In this step, we use the dataset collected via data_collection_feedback.rst to train a baseline model using supervised learning. First, we import pykoi and load data from the local database.

import pykoi

# get data from local database
qa_database = pykoi.QuestionAnswerDatabase()
my_data_pd = qa_database.retrieve_all_question_answers_as_pandas()

# analyze the data
print(my_data_pd)
print("My local database has {} samples in total".format(my_data_pd.shape[0]))

Then, we can use the data to train a baseline model using supervised learning.

# run supervised finetuning
config = pykoi.RLHFConfig(base_model_path="meta-llama/Llama-2-7b-hf",
                          dataset_type="local_db")
rlhf_step1_sft = pykoi.SupervisedFinetuning(config)
rlhf_step1_sft.train_and_save("./models/rlhf_step1_sft")

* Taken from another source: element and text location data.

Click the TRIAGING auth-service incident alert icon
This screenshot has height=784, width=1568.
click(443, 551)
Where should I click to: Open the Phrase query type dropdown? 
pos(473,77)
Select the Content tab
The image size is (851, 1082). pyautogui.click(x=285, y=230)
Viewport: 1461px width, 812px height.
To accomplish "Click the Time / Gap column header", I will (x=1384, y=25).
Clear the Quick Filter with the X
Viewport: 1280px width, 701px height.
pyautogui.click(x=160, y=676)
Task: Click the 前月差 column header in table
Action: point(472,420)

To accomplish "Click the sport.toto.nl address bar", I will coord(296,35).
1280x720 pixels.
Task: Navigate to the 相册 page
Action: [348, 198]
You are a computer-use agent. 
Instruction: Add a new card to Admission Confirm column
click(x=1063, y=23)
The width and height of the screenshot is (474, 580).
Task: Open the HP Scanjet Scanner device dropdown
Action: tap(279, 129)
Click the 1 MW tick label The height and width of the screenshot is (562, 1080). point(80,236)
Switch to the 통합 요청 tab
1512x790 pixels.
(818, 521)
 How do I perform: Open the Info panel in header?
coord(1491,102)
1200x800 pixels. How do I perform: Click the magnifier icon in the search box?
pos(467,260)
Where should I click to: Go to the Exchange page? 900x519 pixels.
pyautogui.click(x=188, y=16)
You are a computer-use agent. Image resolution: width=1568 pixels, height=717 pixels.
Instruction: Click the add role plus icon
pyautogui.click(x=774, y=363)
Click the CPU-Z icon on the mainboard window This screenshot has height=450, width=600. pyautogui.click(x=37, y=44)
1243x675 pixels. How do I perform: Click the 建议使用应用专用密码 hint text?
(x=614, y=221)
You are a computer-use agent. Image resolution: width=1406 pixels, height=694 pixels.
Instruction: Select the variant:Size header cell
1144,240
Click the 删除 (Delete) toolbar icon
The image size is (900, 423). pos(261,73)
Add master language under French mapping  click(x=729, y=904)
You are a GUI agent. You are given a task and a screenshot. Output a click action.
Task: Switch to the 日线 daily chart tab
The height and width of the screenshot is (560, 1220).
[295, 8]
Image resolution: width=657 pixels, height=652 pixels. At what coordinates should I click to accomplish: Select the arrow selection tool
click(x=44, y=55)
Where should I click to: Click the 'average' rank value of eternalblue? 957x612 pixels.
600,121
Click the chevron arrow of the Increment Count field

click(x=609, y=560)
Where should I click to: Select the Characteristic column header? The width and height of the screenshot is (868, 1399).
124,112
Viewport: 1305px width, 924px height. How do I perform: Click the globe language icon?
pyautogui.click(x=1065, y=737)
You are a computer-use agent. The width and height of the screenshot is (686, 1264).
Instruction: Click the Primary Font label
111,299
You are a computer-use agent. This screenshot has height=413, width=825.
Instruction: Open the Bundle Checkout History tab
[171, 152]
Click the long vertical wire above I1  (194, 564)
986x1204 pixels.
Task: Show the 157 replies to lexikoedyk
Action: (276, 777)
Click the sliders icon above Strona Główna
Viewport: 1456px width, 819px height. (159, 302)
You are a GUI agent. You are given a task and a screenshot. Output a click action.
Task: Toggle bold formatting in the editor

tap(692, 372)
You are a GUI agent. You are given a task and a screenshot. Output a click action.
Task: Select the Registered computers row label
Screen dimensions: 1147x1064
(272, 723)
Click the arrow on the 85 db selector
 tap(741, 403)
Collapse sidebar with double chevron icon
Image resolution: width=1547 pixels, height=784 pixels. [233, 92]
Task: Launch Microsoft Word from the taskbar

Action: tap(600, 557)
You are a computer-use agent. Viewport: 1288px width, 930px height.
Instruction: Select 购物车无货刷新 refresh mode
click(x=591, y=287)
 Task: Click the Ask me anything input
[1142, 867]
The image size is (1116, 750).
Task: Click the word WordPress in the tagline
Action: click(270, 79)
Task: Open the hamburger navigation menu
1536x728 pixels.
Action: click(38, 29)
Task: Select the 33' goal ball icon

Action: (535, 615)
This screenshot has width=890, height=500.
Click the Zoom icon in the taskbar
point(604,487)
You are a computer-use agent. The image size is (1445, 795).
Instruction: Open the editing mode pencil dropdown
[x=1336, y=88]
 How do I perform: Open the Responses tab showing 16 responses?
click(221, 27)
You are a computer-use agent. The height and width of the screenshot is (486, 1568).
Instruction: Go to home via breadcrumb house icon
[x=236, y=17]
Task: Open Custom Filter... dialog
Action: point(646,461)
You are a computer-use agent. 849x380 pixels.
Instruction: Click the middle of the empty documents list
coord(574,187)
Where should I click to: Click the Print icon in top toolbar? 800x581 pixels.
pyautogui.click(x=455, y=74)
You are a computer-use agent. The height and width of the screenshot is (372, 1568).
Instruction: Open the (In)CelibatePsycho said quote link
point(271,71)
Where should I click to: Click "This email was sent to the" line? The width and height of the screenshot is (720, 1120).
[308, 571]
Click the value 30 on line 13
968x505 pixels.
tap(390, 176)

Step 2: Reward Finetuning#

After we trained a baseline model, we can use the dataset collected via data_collection_comparison.rst to train a reward model (RM) using supervised learning. First, we import pykoi and load data from the local database.

import pykoi

# get data from local database
ranking_database = pykoi.RankingDatabase()
my_data_pd = ranking_database.retrieve_all_question_answers_as_pandas()

# analyze the data
print(my_data_pd)
print("My local database has {} samples in total".format(my_data_pd.shape[0]))

Then, we can use the data to train a reward model (RM) using supervised learning.

# run reward model finetuning
config = pykoi.RLHFConfig()
rlhf_step2_rft = pykoi.RewardFinetuning(config)
rlhf_step2_rft.train_and_save("./models/rlhf_step2_rw")

Step 3: Reinforcement Learning#

After we trained a reward model (RM), we can use the RM as a reward function and fine-tune our GPT-3 policy to optimize this reward using RL algorithms such as the Proximal Policy Optimization (PPO) algorithm or the Direct Preference Optimization (DPO) algorithm. First, we import pykoi and define the config.

import pykoi

# use huggingface sft and reward model
config = pykoi.RLHFConfig(
   base_model_path="meta-llama/Llama-2-7b-hf",
   reward_model_path="goldmermaid/rlhf_reward_model",
   dataset_type="huggingface",
   dataset_name="goldmermaid/stack_exchange_rank_10k_dataset",
   dataset_subset_rl="data",
)

Then, we can use the config to train a policy using RL.

rlhf_step3_rl = pykoi.RLFinetuning(config)
rlhf_step3_rl.train_and_save("./models/rlhf_step3_rl")

Note

This project is under active development.